Glass Reinforced Plastic.
Surface Preparation – Nationwide
GRP – Glass Reinforced Plastic
We specialise in using a low pressure sand jetting system that has been used nationwide for boat cleaning. Obviously we do this sort of work mainly in Yorkshire, but have worked in Nottinghamshire, Huntingdonshire and Derbyshire – inland counties! We cleaned another boat at Lake Windermere in Cumbria some years ago.
The low pressure sand jet can clean GRP and wood with minimal surface damage, at the same time, the ‘damp’ system also captures dirt, paint, and abrasive, preventing the health and safety risks associated with dry blasting.
A further advantage of the system we use is that it also uses far less abrasive than traditional techniques, making expensive abrasives cost effective, but more significantly reducing waste. Abrasive does not need to be recycled, preventing cross contamination between jobs, and apart from in specialist cases, is not a major part of the running costs.


Dry Ice Blasting
There are times when alternative methods are called for, one of which is Dry Ice blasting. Here a surface to be cleaned is blasted with solid CO2 particles, and the surface is cleaned through thermal shock, the massive volume change as dry ice particles turn into gas, and some abrasion of the surface contaminant, making the process ‘grit or sand free’.
The advantage of this system is that the ‘abrasive’ evaporates on impact, so the only ‘debris’ is the material being removed. It is nearly ‘dustless’ – about as dustless as it is possible to get for an open blast system – however it will still blow cobwebs, birds nests, paint debris etc. fairly liberally!

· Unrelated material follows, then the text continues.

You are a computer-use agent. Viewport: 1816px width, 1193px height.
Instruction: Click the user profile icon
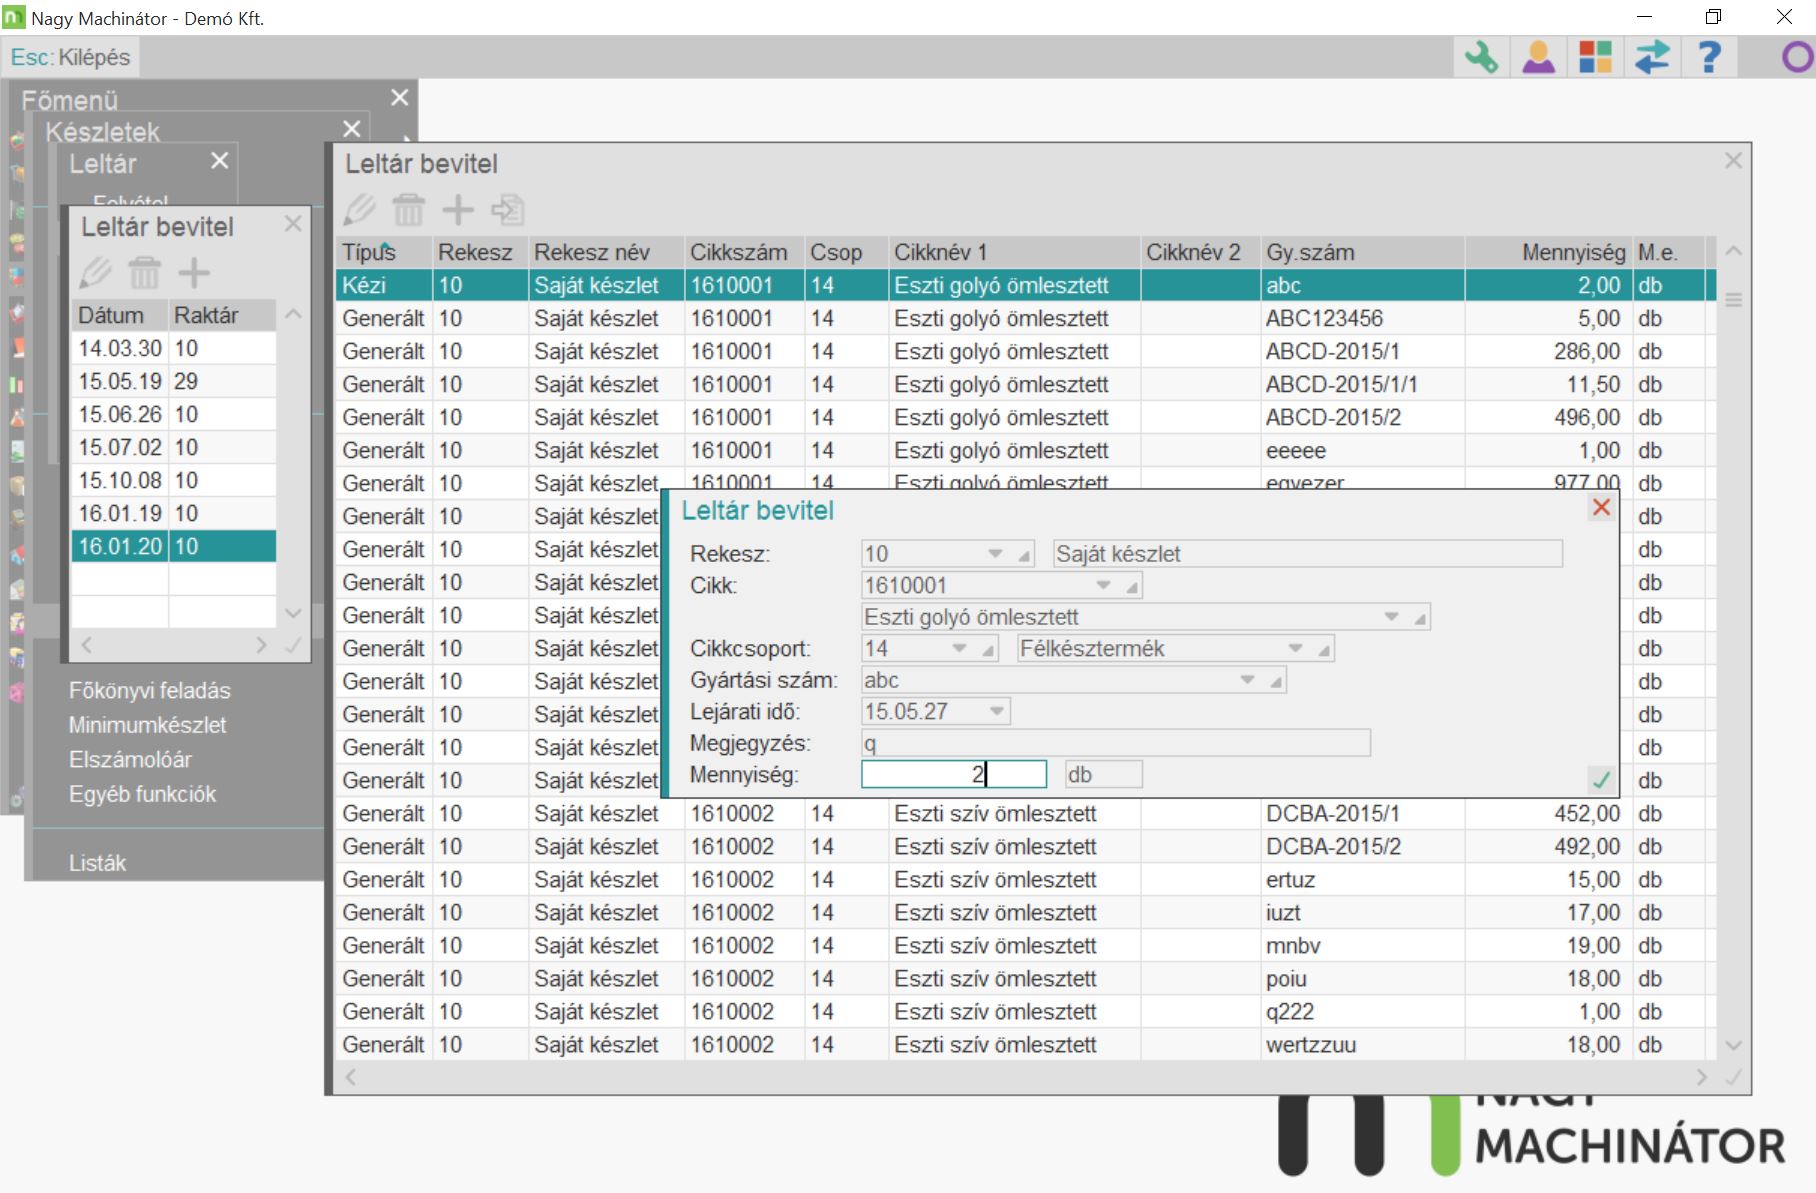tap(1538, 57)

It is an expensive option – but has been found to be an effective tool – and is particularly good at finding and bursting osmosis blisters.
Superheated Steam Cleaning
In the past couple of years we have discovered that superheated steam offers a good alternative to the sand jet for the removal of deck paint which can be extremely hard compared to a soft gel coat on upperworks. It is impressively slow as a technique – but seems to leave a good surface for repainting.